**Dataset excerpts**
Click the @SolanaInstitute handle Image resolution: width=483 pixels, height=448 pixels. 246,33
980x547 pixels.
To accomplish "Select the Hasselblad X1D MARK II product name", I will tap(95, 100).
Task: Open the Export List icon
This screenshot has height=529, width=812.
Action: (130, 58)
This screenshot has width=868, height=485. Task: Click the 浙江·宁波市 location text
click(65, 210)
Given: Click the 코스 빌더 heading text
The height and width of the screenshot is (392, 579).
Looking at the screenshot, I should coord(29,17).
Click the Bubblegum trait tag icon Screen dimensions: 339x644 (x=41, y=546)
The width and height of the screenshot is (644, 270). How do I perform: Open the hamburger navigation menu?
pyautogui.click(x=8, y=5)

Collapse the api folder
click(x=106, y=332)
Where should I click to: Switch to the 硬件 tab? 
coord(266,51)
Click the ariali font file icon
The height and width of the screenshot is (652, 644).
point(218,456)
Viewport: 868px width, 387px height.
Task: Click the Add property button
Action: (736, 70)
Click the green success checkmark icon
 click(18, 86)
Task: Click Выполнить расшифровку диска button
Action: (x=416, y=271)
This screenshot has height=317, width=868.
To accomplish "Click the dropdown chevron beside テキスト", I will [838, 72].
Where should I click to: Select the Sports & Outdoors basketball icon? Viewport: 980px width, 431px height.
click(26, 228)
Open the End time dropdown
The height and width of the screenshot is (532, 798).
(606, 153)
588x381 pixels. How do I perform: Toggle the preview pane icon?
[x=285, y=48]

**What you will do**
Quote exactly the line containing "Collapse the api folder" and every later line through the end of the listing, and no other lines.

**Exercise response**
Collapse the api folder
click(x=106, y=332)
Where should I click to: Switch to the 硬件 tab? 
coord(266,51)
Click the ariali font file icon
The height and width of the screenshot is (652, 644).
point(218,456)
Viewport: 868px width, 387px height.
Task: Click the Add property button
Action: (736, 70)
Click the green success checkmark icon
 click(18, 86)
Task: Click Выполнить расшифровку диска button
Action: (x=416, y=271)
This screenshot has height=317, width=868.
To accomplish "Click the dropdown chevron beside テキスト", I will [838, 72].
Where should I click to: Select the Sports & Outdoors basketball icon? Viewport: 980px width, 431px height.
click(26, 228)
Open the End time dropdown
The height and width of the screenshot is (532, 798).
(606, 153)
588x381 pixels. How do I perform: Toggle the preview pane icon?
[x=285, y=48]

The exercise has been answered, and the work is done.